Ceiling Test. Companies that use the full cost method of accounting for oil and gas properties are required to perform a ceiling test each quarter. The test determines a limit, or ceiling, on the book value of the oil and gas properties. Net capitalized costs are limited to the lower of unamortized cost net of deferred income taxes or the cost center ceiling (as defined in the preceding paragraph). If the net book value, including related deferred taxes, exceeds the ceiling, an impairment or noncash writedown is required. Ceiling test impairment can give us a significant loss for a particular period; however, future depletion expense would be reduced. A decline in oil and gas prices may result in an impairment of oil and gas properties. For instance, as a result of the decline in commodity prices in 2015 and 2016 and subsequent reduction in our proved reserves, we recognized a ceiling test impairment of $715.5 million for the year ended December 31, 2016. At September 30, 2017, the calculated ceiling was greater than the net book value of our oil and natural gas properties, thus no ceiling test impairment was required for the nine months ended September 30, 2017. If prices of oil, natural gas and natural gas liquids decline in the future, we may be required to further write down the value of our oil and natural gas properties, which could negatively affect our results of operations.

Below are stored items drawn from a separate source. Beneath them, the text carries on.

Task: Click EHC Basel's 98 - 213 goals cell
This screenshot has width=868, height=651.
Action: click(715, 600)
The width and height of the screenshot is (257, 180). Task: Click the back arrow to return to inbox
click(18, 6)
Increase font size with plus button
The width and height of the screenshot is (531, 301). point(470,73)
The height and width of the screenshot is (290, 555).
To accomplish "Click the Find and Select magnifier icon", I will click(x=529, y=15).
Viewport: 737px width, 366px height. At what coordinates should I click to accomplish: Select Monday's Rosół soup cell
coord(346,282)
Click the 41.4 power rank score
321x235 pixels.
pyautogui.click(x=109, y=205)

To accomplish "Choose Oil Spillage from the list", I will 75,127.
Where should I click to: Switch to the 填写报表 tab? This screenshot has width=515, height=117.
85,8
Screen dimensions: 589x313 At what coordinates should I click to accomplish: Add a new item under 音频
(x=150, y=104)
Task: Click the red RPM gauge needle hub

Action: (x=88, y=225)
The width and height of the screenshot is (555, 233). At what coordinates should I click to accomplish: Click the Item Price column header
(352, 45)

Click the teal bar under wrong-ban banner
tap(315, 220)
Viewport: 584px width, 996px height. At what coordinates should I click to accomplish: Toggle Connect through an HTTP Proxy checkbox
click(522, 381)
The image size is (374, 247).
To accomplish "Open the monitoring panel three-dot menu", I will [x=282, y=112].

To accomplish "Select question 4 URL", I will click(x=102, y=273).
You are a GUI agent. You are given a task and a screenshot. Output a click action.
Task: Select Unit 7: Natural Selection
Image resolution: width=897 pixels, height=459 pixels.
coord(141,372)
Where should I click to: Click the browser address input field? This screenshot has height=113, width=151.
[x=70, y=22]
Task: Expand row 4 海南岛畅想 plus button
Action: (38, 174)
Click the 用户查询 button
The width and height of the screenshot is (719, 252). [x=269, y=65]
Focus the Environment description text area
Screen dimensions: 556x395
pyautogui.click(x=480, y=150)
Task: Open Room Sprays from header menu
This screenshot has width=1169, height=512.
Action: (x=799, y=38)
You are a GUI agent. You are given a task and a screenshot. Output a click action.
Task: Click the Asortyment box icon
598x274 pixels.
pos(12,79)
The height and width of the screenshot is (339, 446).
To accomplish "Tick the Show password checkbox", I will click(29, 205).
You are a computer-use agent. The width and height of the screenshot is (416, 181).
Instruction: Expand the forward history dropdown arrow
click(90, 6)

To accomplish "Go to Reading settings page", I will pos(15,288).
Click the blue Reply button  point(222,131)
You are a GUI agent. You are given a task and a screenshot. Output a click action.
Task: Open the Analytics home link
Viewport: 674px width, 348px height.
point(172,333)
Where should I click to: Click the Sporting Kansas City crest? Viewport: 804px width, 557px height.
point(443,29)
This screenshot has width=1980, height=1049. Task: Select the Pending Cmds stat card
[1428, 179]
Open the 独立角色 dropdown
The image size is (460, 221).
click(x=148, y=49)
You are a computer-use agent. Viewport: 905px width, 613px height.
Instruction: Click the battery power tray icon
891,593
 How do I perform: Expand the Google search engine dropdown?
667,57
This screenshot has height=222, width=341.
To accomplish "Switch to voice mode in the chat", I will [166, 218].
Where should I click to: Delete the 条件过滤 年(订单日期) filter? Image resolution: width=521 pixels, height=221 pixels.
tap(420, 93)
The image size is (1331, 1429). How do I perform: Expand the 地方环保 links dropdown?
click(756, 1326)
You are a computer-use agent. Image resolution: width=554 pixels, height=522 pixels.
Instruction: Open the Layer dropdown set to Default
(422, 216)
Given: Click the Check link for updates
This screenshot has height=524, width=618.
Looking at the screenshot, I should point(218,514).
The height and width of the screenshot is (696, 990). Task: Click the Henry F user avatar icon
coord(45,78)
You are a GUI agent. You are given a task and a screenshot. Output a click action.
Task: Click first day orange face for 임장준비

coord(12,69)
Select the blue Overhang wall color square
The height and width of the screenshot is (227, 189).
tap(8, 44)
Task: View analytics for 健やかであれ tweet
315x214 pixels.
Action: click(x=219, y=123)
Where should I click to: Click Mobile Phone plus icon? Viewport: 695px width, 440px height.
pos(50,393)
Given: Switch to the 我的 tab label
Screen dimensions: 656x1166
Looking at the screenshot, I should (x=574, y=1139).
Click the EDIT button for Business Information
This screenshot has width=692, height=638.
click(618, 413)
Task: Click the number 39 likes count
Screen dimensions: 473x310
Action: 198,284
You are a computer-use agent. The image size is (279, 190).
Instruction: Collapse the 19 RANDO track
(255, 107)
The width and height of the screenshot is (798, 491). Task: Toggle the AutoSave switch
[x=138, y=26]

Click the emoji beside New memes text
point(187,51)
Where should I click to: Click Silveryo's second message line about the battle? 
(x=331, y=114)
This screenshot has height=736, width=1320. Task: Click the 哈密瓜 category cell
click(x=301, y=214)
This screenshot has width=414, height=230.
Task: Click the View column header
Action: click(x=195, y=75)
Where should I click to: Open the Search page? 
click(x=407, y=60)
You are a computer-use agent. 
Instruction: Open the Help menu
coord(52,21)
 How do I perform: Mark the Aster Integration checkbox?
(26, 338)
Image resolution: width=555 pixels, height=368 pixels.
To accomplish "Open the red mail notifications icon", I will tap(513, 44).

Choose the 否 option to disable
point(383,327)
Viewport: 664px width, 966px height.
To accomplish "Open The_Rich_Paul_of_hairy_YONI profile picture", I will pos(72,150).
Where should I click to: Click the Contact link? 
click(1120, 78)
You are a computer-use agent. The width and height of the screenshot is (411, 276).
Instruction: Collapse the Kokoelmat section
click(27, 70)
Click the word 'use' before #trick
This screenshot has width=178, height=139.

Asset Retirement Obligations. We have obligations to remove equipment and restore land at the end of oil and gas production operations. Our removal and restoration obligations are primarily associated with plugging and abandoning wells and associated production facilities.
We account for abandonment and restoration liabilities under FASB ASC 410 which requires us to record a liability equal to the fair value of the estimated cost to retire an asset. The asset retirement liability is recorded in the period in which the obligation meets the definition of a liability, which is generally when the asset is placed into service. When the liability is initially recorded, we increase the carrying amount of the related long-lived asset by an amount equal to the original liability. The liability is accreted to its present value each period, and the capitalized cost is depreciated over the useful life of the related
long-lived asset. Upon settlement of the liability or the sale of the well, the liability is reversed. These liability amounts may change because of changes in asset lives, estimated costs of abandonment or legal or statutory remediation requirements.
The fair value of the liability associated with these retirement obligations is determined using significant assumptions, including current estimates of the plugging and abandonment or retirement, annual inflation of these costs, the productive life of the asset and our risk adjusted cost to settle such obligations discounted using our credit adjusted risk free interest rate. Changes in any of these assumptions can result in significant revisions to the estimated asset retirement obligation. Revisions to the asset retirement obligation are recorded with an offsetting change to the carrying amount of the related long-lived asset, resulting in prospective changes to depreciation, depletion and amortization expense and accretion of discount. Because of the subjectivity of assumptions and the relatively long life of most of our oil and natural gas assets, the costs to ultimately retire these assets may vary significantly from previous estimates.
Oil and Gas Reserve Quantities. Our estimate of proved reserves is based on the quantities of oil and natural gas that engineering and geological analysis demonstrate, with reasonable certainty, to be recoverable from established reservoirs in the future under current operating and economic parameters. Netherland, Sewell & Associates, Inc. and to a lesser extent our personnel have prepared reserve reports of our reserve estimates at December 31, 2016 on a well-by-well basis for our properties.
Reserves and their relation to estimated future net cash flows impact our depletion and impairment calculations. As a result, adjustments to depletion and impairment are made concurrently with changes to reserve estimates. Our reserve estimates and the projected cash flows derived from these reserve estimates have been prepared in accordance with the guidelines of the Securities and Exchange Commission, or SEC. The accuracy of our reserve estimates is a function of many factors including the following:
the quality and quantity of available data;
the interpretation of that data;
the accuracy of various mandated economic assumptions; and
the judgments of the individuals preparing the estimates.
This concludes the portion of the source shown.